Figures and Connotations
The same source cites 151,685 male martyrs documented by name, in addition to 114,960 detained and 109,535 missing. As the war continues, the number of people leaving the country multiplies. According to the Syrian Network for Human Rights there are now 5,835,000 Syrian refugees, more than 50% of them children, 35% women, and 15% men.
This means there are more than 2 million women -35% of total refugees- who left Syria looking for a new life, some from conservative societies. As the numbers indicate, securing income for many families now lies on the shoulders of women, once making up no more than 12.9% of the total workforce in Syria before the revolution according to the census bureau in 2010. This number does not include undocumented workers or farm workers in the countryside.
It is, therefore, a battle of endurance and survival that was forced upon women, and some of them have won that battle.
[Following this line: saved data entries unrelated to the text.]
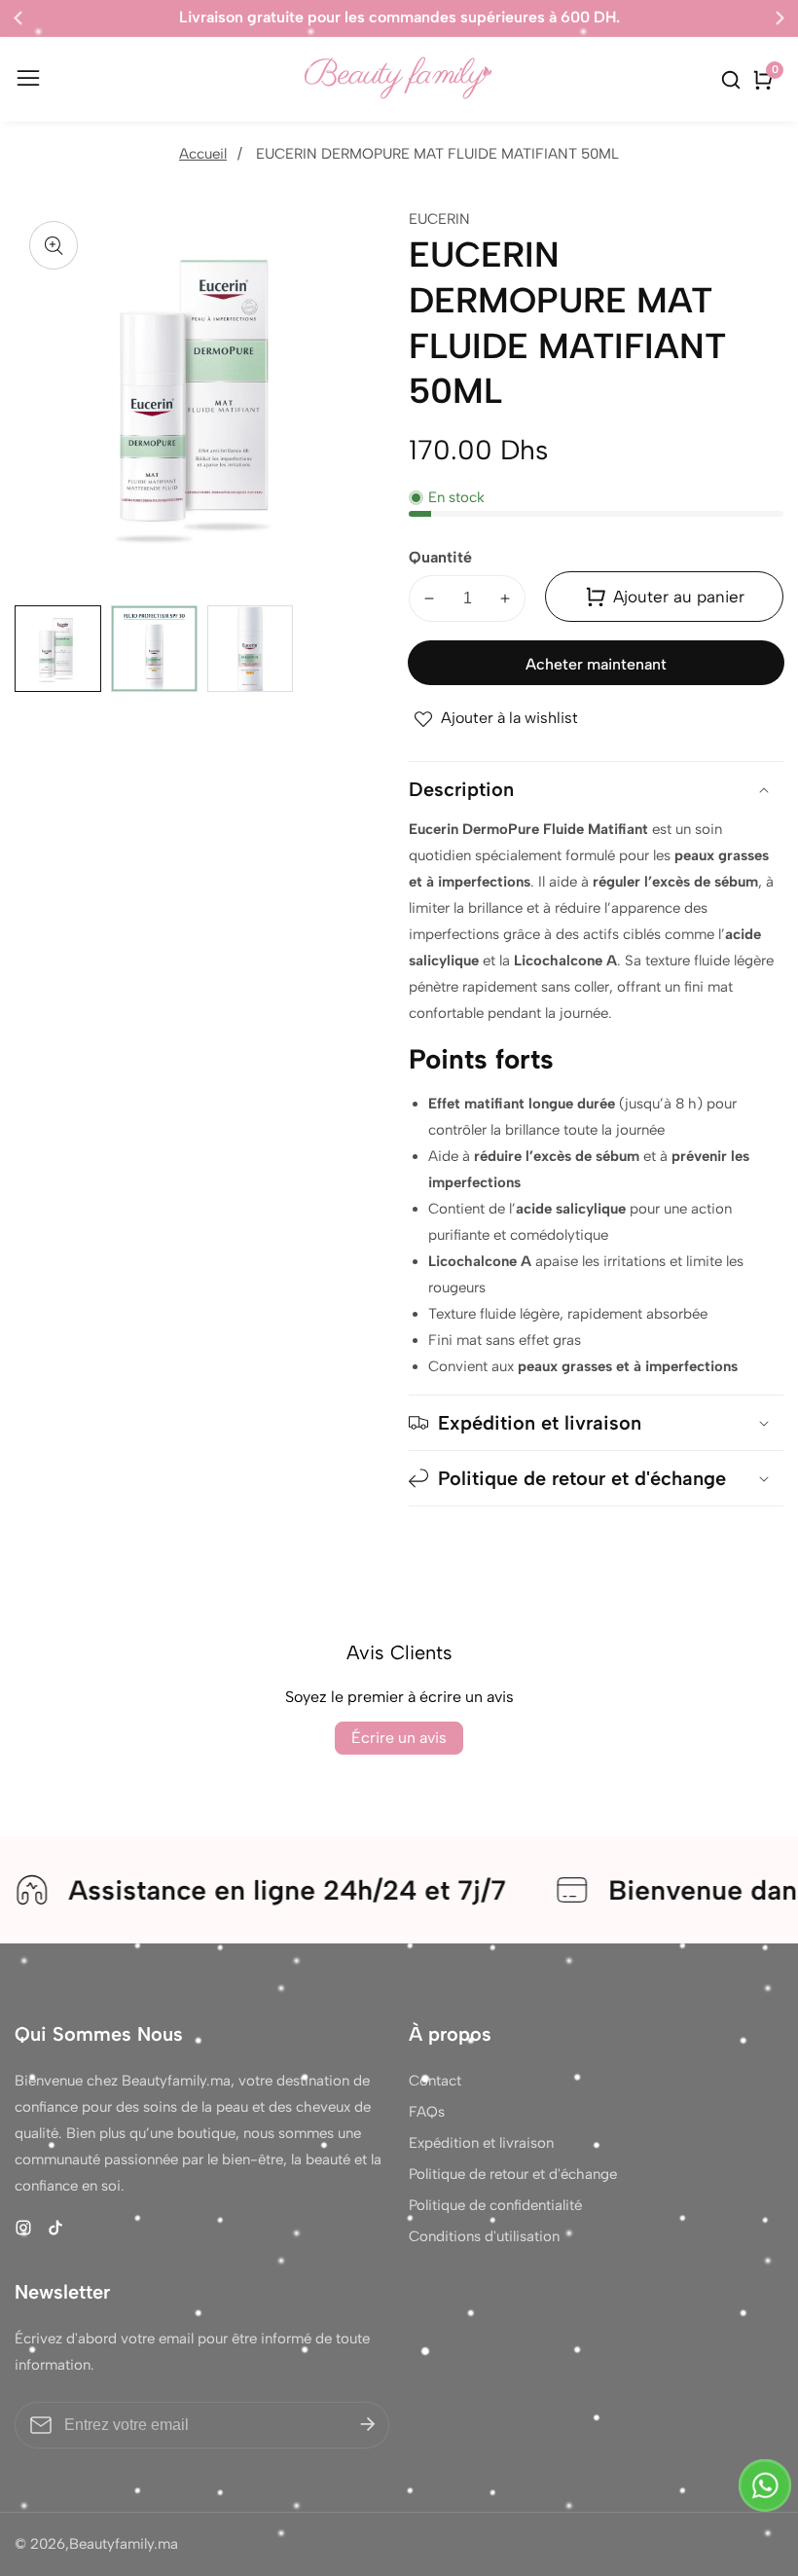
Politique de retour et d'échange (513, 2174)
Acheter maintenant (596, 664)
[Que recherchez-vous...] (733, 79)
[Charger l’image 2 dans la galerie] (154, 648)
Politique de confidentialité (495, 2205)
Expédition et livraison (481, 2143)
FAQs (427, 2112)
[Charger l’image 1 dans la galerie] (58, 648)
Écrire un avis (399, 1737)
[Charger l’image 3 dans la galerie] (250, 648)
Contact (435, 2080)
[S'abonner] (367, 2425)
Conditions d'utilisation (484, 2236)
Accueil (203, 154)
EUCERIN (439, 219)
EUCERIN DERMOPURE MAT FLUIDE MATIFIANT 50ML (437, 154)
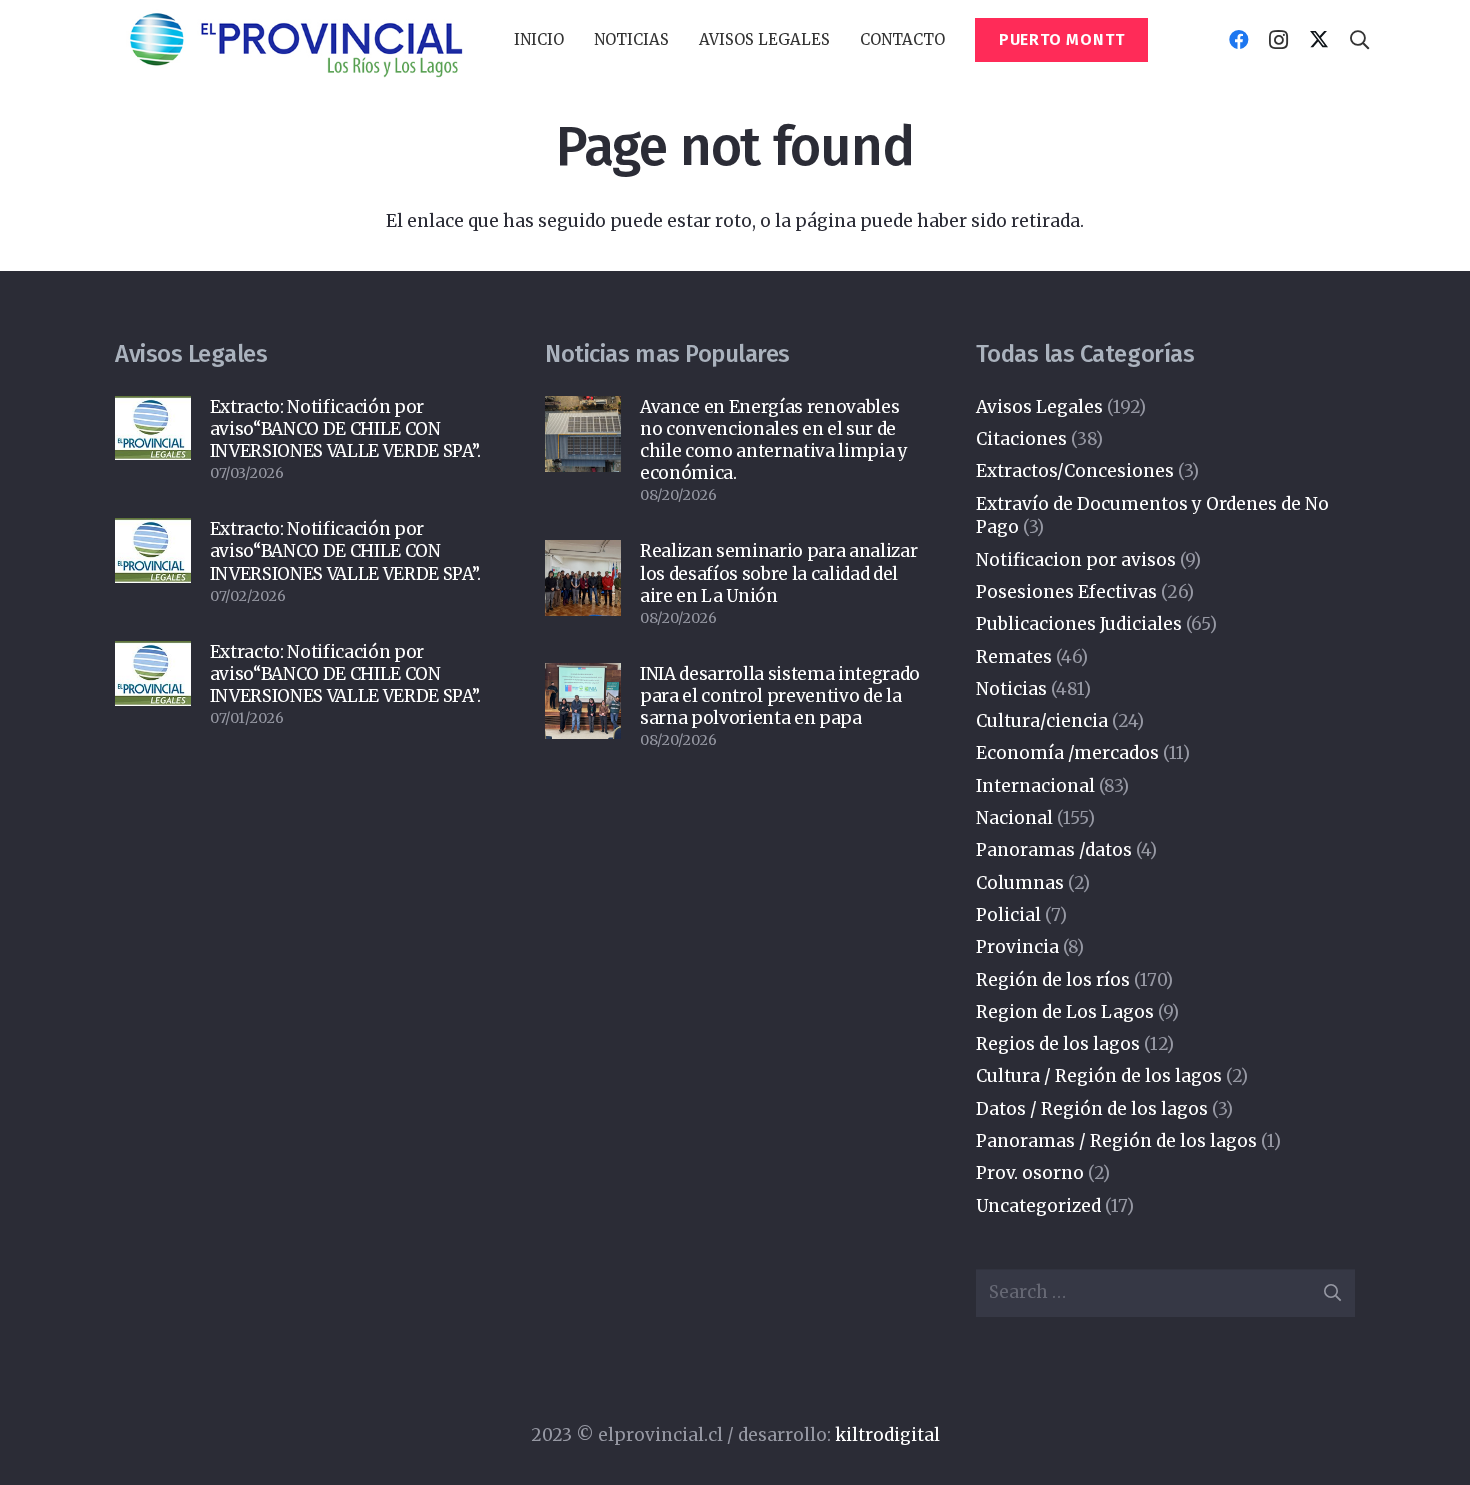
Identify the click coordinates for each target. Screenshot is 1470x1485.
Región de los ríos (1053, 980)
Many left Syria alone with their children to get to safer places even though they used to live in conservative communities where such journeys would have been an impossible undertaking just five years ago.
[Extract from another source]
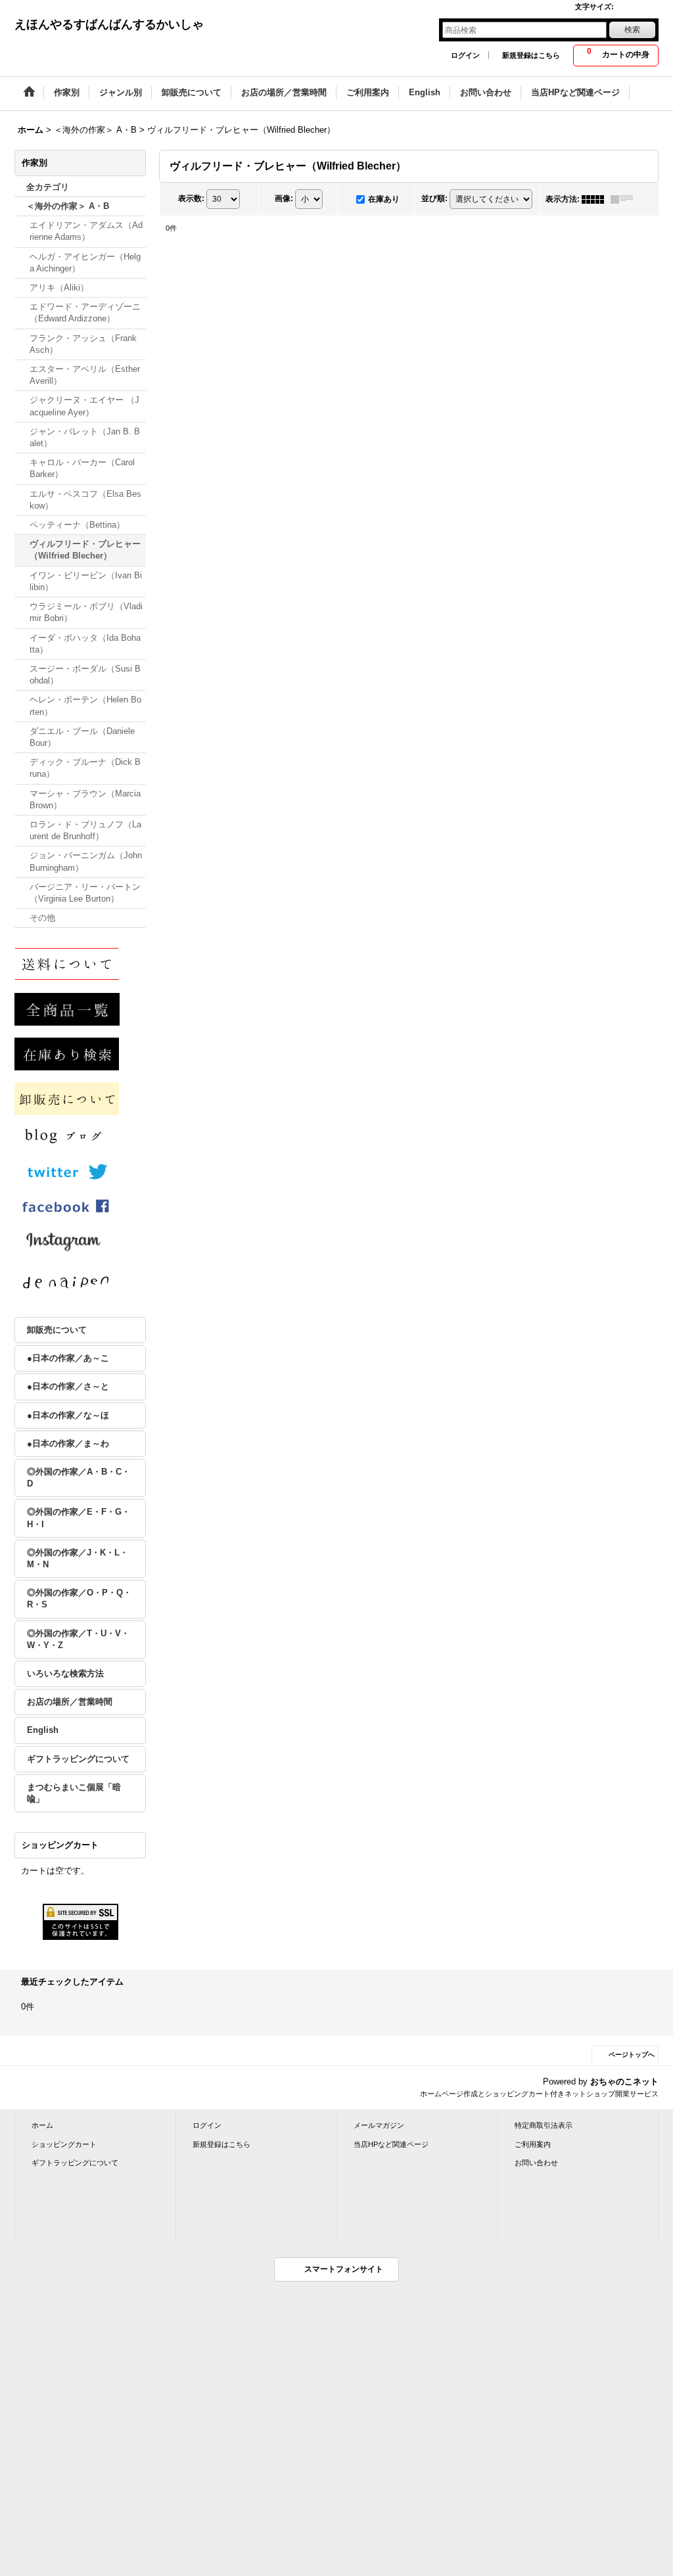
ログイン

“Salma” is is one of the women who smuggled herself and her two children into France, braving the dangers of the journey alone while her husband back home awaits to be reunited with his family once she is granted a residence permit.
“Rahaf”, a college graduate and the only sister to 3 brothers, was banned by her brothers from leaving the house alone. Things changed, however, after 3 treacherous journeys of displacement inside Syria and one deteriorating financial situation, afterwhich she braved the journey as a refugee alone to Lebanon, then to Turkey where she now lives and works. She sends her family money regularly and will soon be married to a young man from the Syrian diaspora. Her family somewhat accepted her situation, turning what was once impossible into a given reality praised by both parents and one of the three brothers.
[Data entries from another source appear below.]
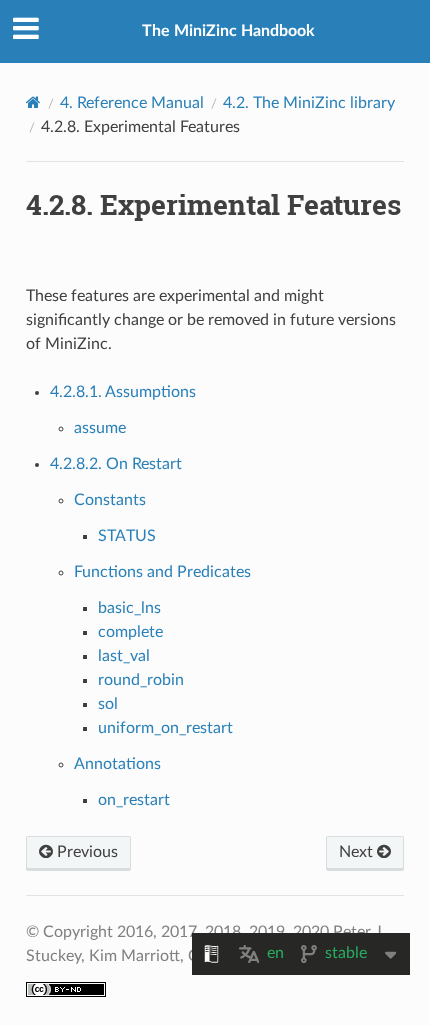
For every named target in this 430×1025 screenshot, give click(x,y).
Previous (85, 852)
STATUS (127, 536)
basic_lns (129, 608)
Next (358, 852)
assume (100, 428)
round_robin (141, 680)
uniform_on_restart (165, 728)
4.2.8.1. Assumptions (123, 392)
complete (130, 632)
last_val (124, 656)
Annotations (117, 764)
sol (108, 704)
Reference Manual (132, 103)
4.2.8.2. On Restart (116, 464)
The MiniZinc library (309, 103)
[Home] (33, 102)
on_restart (134, 800)
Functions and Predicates (162, 572)
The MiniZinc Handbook (228, 31)
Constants (110, 500)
The giggle of the woman who divorced her husband in Europe still echoes in my ears. She said she didn’t love him and left him the moment they reached a country that respected women’s rights.
Despite all the blatant violations that women experience across the board, and especially during war, they don’t hesitate to take matters into their own hands as soon as they break free of their societal restraints.
It is no longer possible to assess the situation of women inside Syria in a general sense because of the deepening social and political chasms. Some areas in Syria pushed women into increased obscurity and marginalization, while circumstances in other areas catapulted them into the thick of life, forcing them to fend for themselves and their children. As a result, their self confidence soared and they gained new skills and experiences that cannot be unwound.
Though some positive examples of women’s independence and rights are evident outside Syria, in many other cases the status quo has not changed as those social shifts remain contingent upon both woman’s and man’s acceptance. The only thing that changed for many Syrian families who went to Europe is their place of residence, as both men and women cling tighter to beliefs they think are their path to salvation in a “foreign” society that they consider to be depraved.
“Safaa” -who came to France with her husband and children- says: “My husband was more forgiving in Syria regarding how I dress, where I go, and in child rearing. But since we got here he became more strict out of fear of us adopting the new culture’s beliefs”. Safaa’ does not shy away from expressing her annoyance and disapproval of this unnecessary austerity, but she made peace with it as she doesn’t think she can change her husband’s view of their new society.
Betting on An Uncertain Future
Women will face an unusual test as they struggle to cope with living between two polar opposites: Centuries-old social sediments versus an objective reality imposed by revolution and displacement. It stands to reason that we do not draw conclusions based on such a short period of time. It is also hard to gauge women’s ability to adapt and leave their cocoons to bring about deep-rooted change.
This new task for women (inside and outside of Syria) joins a host of other tasks that they perform in a society known to dwell on gender roles. In many instances, objective circumstances of the war gradually pushed back the role of men, creating a void for women to fill.
It may be a heavy burden on women, but it is sure to deliver them more financial independence. And the question remains: Will this eventually break the social shackles that have been slapped on over the years and bring about profound change to women’s status in society?